Copy the entries below, swapping each "table header" for "column header" and keeping everything else as it is.

[Entries on where items appear]

+===+

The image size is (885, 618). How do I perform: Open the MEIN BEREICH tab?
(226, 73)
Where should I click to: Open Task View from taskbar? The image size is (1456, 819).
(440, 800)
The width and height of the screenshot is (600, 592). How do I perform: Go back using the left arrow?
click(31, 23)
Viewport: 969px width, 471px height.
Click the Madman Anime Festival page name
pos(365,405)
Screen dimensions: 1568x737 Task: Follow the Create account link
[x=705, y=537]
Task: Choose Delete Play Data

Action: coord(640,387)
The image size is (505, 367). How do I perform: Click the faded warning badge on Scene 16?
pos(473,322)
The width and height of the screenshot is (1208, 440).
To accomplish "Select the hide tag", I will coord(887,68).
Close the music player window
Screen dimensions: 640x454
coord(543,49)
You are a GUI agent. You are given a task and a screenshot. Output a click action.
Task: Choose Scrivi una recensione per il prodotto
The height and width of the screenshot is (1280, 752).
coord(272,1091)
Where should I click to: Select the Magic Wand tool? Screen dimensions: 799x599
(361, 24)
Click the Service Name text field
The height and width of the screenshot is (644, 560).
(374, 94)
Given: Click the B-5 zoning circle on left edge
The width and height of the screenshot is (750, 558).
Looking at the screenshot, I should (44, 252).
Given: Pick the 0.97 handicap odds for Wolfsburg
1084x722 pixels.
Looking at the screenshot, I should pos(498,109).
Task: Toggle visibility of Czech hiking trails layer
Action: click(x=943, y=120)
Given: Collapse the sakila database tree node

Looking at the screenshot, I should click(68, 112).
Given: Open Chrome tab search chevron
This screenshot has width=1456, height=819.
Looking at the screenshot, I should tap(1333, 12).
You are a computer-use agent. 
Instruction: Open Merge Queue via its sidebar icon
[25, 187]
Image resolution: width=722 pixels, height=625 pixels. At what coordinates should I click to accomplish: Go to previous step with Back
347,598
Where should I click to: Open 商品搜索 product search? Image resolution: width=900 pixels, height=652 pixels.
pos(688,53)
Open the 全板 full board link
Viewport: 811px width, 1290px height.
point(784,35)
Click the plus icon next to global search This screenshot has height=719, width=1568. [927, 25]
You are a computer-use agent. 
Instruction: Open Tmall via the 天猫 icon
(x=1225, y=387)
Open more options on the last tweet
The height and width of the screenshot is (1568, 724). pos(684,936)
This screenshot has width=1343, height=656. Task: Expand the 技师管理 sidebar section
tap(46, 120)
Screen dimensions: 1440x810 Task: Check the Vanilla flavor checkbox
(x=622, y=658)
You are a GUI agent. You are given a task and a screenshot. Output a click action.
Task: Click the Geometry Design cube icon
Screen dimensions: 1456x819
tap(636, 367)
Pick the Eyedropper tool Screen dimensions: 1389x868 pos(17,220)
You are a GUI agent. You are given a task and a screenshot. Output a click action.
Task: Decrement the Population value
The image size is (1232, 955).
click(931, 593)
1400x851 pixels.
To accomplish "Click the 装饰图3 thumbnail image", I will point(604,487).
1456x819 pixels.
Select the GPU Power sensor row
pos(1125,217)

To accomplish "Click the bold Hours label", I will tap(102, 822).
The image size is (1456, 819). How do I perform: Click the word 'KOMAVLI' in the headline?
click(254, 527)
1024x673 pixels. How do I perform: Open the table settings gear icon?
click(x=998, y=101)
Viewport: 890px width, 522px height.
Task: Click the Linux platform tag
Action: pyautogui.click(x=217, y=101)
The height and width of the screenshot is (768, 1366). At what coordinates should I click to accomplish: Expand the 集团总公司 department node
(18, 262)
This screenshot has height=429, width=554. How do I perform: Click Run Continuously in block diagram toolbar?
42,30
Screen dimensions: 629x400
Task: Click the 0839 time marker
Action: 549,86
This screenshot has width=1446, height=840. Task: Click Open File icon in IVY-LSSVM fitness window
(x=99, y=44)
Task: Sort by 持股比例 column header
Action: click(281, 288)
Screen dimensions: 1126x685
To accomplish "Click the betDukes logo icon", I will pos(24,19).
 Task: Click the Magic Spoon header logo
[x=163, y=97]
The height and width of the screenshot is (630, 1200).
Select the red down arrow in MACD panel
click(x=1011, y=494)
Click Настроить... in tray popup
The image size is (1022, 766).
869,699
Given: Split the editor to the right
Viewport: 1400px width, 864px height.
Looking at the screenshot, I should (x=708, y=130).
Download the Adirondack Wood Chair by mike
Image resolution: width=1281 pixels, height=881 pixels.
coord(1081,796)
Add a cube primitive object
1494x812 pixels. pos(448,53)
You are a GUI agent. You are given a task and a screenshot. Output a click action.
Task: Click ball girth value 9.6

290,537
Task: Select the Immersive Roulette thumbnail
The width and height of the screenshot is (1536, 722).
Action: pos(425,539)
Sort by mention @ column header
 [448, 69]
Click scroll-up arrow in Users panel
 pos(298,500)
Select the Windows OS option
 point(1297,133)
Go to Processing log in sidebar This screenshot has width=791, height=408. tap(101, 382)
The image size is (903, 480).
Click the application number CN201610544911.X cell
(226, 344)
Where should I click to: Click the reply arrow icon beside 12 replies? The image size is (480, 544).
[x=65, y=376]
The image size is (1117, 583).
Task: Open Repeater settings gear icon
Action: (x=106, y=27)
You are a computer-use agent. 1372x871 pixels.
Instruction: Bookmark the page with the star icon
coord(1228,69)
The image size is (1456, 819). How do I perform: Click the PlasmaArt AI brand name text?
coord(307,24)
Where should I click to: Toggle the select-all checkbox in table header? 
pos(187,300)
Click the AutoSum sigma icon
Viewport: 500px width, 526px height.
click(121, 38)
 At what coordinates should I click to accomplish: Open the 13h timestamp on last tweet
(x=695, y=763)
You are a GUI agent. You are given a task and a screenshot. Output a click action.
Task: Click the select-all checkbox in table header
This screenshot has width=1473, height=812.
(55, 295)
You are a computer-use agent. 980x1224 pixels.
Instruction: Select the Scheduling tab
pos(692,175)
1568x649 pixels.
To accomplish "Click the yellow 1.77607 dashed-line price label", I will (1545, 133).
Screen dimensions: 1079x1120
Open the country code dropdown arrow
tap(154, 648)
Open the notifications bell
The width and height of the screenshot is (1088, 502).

+===+

**THE SOLUTION**
The image size is (885, 618). How do I perform: Open the MEIN BEREICH tab?
(226, 73)
Where should I click to: Open Task View from taskbar? The image size is (1456, 819).
(440, 800)
The width and height of the screenshot is (600, 592). How do I perform: Go back using the left arrow?
click(31, 23)
Viewport: 969px width, 471px height.
Click the Madman Anime Festival page name
pos(365,405)
Screen dimensions: 1568x737 Task: Follow the Create account link
[x=705, y=537]
Task: Choose Delete Play Data

Action: coord(640,387)
The image size is (505, 367). How do I perform: Click the faded warning badge on Scene 16?
pos(473,322)
The width and height of the screenshot is (1208, 440).
To accomplish "Select the hide tag", I will coord(887,68).
Close the music player window
Screen dimensions: 640x454
coord(543,49)
You are a GUI agent. You are given a task and a screenshot. Output a click action.
Task: Choose Scrivi una recensione per il prodotto
The height and width of the screenshot is (1280, 752).
coord(272,1091)
Where should I click to: Select the Magic Wand tool? Screen dimensions: 799x599
(361, 24)
Click the Service Name text field
The height and width of the screenshot is (644, 560).
(374, 94)
Given: Click the B-5 zoning circle on left edge
The width and height of the screenshot is (750, 558).
Looking at the screenshot, I should (44, 252).
Given: Pick the 0.97 handicap odds for Wolfsburg
1084x722 pixels.
Looking at the screenshot, I should pos(498,109).
Task: Toggle visibility of Czech hiking trails layer
Action: click(x=943, y=120)
Given: Collapse the sakila database tree node

Looking at the screenshot, I should click(68, 112).
Given: Open Chrome tab search chevron
This screenshot has width=1456, height=819.
Looking at the screenshot, I should tap(1333, 12).
You are a computer-use agent. 
Instruction: Open Merge Queue via its sidebar icon
[25, 187]
Image resolution: width=722 pixels, height=625 pixels. At what coordinates should I click to accomplish: Go to previous step with Back
347,598
Where should I click to: Open 商品搜索 product search? Image resolution: width=900 pixels, height=652 pixels.
pos(688,53)
Open the 全板 full board link
Viewport: 811px width, 1290px height.
point(784,35)
Click the plus icon next to global search This screenshot has height=719, width=1568. [927, 25]
You are a computer-use agent. 
Instruction: Open Tmall via the 天猫 icon
(x=1225, y=387)
Open more options on the last tweet
The height and width of the screenshot is (1568, 724). pos(684,936)
This screenshot has width=1343, height=656. Task: Expand the 技师管理 sidebar section
tap(46, 120)
Screen dimensions: 1440x810 Task: Check the Vanilla flavor checkbox
(x=622, y=658)
You are a GUI agent. You are given a task and a screenshot. Output a click action.
Task: Click the Geometry Design cube icon
Screen dimensions: 1456x819
tap(636, 367)
Pick the Eyedropper tool Screen dimensions: 1389x868 pos(17,220)
You are a GUI agent. You are given a task and a screenshot. Output a click action.
Task: Decrement the Population value
The image size is (1232, 955).
click(931, 593)
1400x851 pixels.
To accomplish "Click the 装饰图3 thumbnail image", I will point(604,487).
1456x819 pixels.
Select the GPU Power sensor row
pos(1125,217)

To accomplish "Click the bold Hours label", I will tap(102, 822).
The image size is (1456, 819). How do I perform: Click the word 'KOMAVLI' in the headline?
click(254, 527)
1024x673 pixels. How do I perform: Open the table settings gear icon?
click(x=998, y=101)
Viewport: 890px width, 522px height.
Task: Click the Linux platform tag
Action: pyautogui.click(x=217, y=101)
The height and width of the screenshot is (768, 1366). At what coordinates should I click to accomplish: Expand the 集团总公司 department node
(18, 262)
This screenshot has height=429, width=554. How do I perform: Click Run Continuously in block diagram toolbar?
42,30
Screen dimensions: 629x400
Task: Click the 0839 time marker
Action: 549,86
This screenshot has width=1446, height=840. Task: Click Open File icon in IVY-LSSVM fitness window
(x=99, y=44)
Task: Sort by 持股比例 column header
Action: click(281, 288)
Screen dimensions: 1126x685
To accomplish "Click the betDukes logo icon", I will pos(24,19).
 Task: Click the Magic Spoon header logo
[x=163, y=97]
The height and width of the screenshot is (630, 1200).
Select the red down arrow in MACD panel
click(x=1011, y=494)
Click Настроить... in tray popup
The image size is (1022, 766).
869,699
Given: Split the editor to the right
Viewport: 1400px width, 864px height.
Looking at the screenshot, I should (x=708, y=130).
Download the Adirondack Wood Chair by mike
Image resolution: width=1281 pixels, height=881 pixels.
coord(1081,796)
Add a cube primitive object
1494x812 pixels. pos(448,53)
You are a GUI agent. You are given a task and a screenshot. Output a click action.
Task: Click ball girth value 9.6

290,537
Task: Select the Immersive Roulette thumbnail
The width and height of the screenshot is (1536, 722).
Action: pos(425,539)
Sort by mention @ column header
 [448, 69]
Click scroll-up arrow in Users panel
 pos(298,500)
Select the Windows OS option
 point(1297,133)
Go to Processing log in sidebar This screenshot has width=791, height=408. tap(101, 382)
The image size is (903, 480).
Click the application number CN201610544911.X cell
(226, 344)
Where should I click to: Click the reply arrow icon beside 12 replies? The image size is (480, 544).
[x=65, y=376]
The image size is (1117, 583).
Task: Open Repeater settings gear icon
Action: (x=106, y=27)
You are a computer-use agent. 1372x871 pixels.
Instruction: Bookmark the page with the star icon
coord(1228,69)
The image size is (1456, 819). How do I perform: Click the PlasmaArt AI brand name text?
coord(307,24)
Where should I click to: Toggle the select-all checkbox in column header? 
pos(187,300)
Click the AutoSum sigma icon
Viewport: 500px width, 526px height.
click(121, 38)
 At what coordinates should I click to accomplish: Open the 13h timestamp on last tweet
(x=695, y=763)
You are a GUI agent. You are given a task and a screenshot. Output a click action.
Task: Click the select-all checkbox in column header
This screenshot has width=1473, height=812.
(55, 295)
You are a computer-use agent. 980x1224 pixels.
Instruction: Select the Scheduling tab
pos(692,175)
1568x649 pixels.
To accomplish "Click the yellow 1.77607 dashed-line price label", I will (1545, 133).
Screen dimensions: 1079x1120
Open the country code dropdown arrow
tap(154, 648)
Open the notifications bell
The width and height of the screenshot is (1088, 502).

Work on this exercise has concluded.